*** Working data ***

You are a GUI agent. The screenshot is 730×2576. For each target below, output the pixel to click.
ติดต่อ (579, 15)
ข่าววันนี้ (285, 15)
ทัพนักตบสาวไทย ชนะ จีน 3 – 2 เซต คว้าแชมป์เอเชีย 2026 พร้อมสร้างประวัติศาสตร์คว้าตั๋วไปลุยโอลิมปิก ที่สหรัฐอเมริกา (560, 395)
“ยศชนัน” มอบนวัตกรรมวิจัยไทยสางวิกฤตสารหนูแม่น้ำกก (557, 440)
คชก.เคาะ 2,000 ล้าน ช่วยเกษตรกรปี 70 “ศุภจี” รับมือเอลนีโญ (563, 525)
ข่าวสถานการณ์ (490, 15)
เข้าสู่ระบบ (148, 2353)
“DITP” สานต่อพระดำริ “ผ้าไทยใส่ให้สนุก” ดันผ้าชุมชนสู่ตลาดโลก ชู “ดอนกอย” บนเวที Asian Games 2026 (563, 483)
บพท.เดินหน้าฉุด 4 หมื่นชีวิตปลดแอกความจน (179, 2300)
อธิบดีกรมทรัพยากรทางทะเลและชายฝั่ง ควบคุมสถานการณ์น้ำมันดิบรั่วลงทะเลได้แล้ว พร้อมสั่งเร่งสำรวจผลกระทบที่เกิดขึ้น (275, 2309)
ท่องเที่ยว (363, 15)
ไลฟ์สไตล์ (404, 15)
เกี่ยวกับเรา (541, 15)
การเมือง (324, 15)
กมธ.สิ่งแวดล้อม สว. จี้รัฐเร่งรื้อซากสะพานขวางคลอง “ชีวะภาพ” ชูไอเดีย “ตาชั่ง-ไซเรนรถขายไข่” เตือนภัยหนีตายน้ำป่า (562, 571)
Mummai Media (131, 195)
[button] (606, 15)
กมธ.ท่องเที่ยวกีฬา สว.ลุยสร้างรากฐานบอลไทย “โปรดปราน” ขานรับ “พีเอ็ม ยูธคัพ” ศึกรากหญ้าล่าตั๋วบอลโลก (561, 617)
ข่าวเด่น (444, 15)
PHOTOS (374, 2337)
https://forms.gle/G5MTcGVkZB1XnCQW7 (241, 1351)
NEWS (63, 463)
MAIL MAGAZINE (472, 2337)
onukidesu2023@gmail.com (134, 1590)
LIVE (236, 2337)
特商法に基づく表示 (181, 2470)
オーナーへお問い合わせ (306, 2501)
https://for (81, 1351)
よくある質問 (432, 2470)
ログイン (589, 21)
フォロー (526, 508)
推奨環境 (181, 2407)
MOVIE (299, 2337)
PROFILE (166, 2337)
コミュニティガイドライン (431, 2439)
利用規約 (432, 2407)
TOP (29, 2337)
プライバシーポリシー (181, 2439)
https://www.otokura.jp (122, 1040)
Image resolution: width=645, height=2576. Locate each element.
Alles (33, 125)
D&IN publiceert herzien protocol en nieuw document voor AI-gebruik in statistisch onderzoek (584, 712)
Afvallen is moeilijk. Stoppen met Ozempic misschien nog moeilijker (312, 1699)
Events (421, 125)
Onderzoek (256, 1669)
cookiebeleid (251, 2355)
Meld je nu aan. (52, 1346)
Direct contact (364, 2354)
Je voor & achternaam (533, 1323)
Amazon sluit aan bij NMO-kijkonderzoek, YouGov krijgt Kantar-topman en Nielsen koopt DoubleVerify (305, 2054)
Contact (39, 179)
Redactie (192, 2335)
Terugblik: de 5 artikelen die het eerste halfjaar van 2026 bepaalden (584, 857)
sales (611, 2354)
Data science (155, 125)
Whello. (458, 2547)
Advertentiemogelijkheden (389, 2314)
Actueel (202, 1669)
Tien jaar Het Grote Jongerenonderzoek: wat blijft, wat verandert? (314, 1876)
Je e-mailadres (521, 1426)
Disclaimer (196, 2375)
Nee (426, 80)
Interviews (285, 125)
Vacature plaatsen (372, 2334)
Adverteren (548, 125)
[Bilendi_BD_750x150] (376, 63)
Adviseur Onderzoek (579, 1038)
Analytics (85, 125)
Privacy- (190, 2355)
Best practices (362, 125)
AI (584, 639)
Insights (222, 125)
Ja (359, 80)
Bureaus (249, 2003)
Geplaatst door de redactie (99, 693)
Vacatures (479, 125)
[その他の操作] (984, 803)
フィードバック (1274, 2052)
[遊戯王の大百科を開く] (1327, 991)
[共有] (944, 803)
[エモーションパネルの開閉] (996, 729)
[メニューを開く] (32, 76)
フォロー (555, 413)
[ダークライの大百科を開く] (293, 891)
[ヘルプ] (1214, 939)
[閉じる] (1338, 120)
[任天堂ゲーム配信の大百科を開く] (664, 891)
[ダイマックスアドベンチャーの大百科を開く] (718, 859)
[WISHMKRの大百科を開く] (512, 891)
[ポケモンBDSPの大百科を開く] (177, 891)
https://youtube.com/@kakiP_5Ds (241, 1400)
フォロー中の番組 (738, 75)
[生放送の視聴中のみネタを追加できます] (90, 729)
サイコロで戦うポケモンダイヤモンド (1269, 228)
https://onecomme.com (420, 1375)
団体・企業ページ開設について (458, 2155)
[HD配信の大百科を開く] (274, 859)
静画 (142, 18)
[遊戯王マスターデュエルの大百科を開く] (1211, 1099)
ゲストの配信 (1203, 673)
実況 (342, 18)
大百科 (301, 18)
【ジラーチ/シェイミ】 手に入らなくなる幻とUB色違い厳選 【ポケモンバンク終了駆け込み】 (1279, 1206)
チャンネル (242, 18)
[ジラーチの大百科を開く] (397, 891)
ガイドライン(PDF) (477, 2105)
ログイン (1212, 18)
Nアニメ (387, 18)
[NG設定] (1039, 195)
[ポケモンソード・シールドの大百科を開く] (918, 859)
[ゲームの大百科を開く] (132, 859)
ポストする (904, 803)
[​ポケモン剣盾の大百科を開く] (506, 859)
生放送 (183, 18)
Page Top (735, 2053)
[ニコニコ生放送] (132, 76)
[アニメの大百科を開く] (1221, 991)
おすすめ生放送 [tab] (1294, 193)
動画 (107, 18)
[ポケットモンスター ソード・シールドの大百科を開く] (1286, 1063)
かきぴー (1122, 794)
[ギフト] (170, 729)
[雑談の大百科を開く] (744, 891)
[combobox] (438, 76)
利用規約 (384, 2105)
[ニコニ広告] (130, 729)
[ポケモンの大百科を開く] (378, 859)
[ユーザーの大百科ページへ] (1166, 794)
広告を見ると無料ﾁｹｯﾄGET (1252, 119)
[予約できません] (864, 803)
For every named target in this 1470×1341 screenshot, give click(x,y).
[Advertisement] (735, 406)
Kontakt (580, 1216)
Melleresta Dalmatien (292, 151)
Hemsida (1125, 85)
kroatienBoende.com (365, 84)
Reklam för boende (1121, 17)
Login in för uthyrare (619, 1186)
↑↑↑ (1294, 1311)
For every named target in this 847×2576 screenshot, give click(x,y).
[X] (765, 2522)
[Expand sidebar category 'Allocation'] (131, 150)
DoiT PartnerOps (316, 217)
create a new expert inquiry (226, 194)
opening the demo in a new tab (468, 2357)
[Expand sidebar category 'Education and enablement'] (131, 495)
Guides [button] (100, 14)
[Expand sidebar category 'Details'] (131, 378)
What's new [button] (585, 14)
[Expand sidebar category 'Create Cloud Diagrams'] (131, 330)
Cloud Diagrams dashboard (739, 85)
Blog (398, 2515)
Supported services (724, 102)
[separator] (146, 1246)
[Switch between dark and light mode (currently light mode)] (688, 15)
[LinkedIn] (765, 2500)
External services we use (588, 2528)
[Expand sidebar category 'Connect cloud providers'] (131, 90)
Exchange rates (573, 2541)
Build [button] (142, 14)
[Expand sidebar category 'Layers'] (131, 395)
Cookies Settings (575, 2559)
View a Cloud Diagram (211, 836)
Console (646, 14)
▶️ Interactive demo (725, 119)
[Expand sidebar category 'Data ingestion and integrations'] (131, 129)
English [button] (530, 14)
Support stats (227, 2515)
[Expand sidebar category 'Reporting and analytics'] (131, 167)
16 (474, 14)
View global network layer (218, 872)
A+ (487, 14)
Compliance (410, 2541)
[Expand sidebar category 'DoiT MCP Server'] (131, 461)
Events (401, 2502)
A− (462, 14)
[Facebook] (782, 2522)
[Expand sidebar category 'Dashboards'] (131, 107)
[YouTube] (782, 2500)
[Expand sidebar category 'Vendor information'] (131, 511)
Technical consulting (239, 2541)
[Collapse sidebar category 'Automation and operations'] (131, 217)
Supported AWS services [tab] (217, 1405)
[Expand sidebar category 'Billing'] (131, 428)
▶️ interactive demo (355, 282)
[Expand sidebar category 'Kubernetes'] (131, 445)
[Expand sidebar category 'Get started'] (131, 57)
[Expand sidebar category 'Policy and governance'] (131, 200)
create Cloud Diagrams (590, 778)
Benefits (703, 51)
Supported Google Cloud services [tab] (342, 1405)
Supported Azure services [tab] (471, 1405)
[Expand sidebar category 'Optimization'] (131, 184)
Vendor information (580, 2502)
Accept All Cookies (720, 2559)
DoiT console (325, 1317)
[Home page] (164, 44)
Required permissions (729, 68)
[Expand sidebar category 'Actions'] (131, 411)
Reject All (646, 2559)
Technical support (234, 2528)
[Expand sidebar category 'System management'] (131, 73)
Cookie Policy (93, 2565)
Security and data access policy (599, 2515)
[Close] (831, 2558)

***

**Problem statement:** Reproduce verbatim the lines above, from the line with "[Expand sidebar category 'Connect" through the line with "demo (725, 119)".

**Answer for this exercise:**
[Expand sidebar category 'Connect cloud providers'] (131, 90)
Exchange rates (573, 2541)
Build [button] (142, 14)
[Expand sidebar category 'Layers'] (131, 395)
Cookies Settings (575, 2559)
View a Cloud Diagram (211, 836)
Console (646, 14)
▶️ Interactive demo (725, 119)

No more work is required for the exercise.